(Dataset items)

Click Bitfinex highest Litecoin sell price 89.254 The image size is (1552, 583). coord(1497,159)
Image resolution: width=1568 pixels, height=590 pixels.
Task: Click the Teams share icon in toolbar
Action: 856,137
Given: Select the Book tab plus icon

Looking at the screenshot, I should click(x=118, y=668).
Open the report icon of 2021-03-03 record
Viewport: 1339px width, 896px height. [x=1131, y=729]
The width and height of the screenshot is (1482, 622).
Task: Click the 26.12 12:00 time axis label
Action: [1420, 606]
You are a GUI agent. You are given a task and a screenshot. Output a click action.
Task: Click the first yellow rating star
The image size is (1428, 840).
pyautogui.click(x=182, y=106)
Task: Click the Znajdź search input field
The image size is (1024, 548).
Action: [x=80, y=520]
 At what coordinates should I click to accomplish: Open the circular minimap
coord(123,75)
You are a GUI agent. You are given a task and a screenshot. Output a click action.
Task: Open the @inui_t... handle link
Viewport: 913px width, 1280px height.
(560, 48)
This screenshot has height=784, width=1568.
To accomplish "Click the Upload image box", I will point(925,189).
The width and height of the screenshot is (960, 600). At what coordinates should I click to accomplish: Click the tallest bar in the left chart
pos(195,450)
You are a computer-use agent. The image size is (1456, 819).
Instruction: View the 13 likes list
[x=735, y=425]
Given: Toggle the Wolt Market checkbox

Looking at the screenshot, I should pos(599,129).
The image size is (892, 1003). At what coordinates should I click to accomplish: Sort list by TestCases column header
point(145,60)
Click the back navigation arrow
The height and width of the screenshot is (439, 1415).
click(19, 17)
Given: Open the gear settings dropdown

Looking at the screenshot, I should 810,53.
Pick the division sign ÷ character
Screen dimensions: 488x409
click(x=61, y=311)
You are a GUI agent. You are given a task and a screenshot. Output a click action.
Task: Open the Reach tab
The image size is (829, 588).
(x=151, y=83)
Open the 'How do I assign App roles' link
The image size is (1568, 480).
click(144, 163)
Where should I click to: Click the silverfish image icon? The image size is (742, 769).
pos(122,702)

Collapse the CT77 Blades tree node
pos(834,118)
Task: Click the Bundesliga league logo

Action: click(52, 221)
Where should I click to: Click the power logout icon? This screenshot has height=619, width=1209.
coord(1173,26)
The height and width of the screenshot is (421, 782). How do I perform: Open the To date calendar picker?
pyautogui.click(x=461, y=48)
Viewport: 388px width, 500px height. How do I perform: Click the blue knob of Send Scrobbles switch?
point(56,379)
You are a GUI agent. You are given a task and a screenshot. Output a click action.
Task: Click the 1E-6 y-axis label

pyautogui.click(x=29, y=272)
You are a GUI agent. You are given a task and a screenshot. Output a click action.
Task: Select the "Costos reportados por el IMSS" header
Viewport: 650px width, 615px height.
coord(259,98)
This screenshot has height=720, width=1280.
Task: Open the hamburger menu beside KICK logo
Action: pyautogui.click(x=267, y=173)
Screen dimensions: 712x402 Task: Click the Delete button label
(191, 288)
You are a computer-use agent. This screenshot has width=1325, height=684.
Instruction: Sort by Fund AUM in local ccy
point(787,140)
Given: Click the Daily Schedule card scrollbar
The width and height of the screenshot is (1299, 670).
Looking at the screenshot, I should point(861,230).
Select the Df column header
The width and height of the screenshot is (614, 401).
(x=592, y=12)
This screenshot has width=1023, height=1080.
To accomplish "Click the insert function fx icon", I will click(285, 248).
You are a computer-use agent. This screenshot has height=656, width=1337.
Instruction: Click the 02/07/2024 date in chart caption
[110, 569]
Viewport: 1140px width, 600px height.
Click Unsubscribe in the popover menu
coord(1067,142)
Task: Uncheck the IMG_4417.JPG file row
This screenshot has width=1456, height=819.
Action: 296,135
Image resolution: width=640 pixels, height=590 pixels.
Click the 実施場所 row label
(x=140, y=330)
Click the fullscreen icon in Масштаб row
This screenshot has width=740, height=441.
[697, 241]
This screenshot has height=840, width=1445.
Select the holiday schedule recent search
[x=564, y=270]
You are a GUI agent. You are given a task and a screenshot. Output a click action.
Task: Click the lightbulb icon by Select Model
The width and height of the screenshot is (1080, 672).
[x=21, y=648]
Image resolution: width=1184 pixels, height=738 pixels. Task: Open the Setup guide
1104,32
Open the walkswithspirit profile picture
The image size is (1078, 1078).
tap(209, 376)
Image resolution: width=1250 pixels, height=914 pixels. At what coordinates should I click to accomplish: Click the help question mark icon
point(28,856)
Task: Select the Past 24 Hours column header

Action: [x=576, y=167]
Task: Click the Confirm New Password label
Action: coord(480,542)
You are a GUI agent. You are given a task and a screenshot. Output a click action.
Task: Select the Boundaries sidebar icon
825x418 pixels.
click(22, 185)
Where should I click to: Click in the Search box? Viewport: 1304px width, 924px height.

_Assigned task_
When a line above contains the string "computer", copy that line.

_Solution_
You are a computer-use agent. The image size is (1456, 819).
You are a computer-use agent. This screenshot has width=1325, height=684.
You are a computer-use agent. This screenshot has height=656, width=1337.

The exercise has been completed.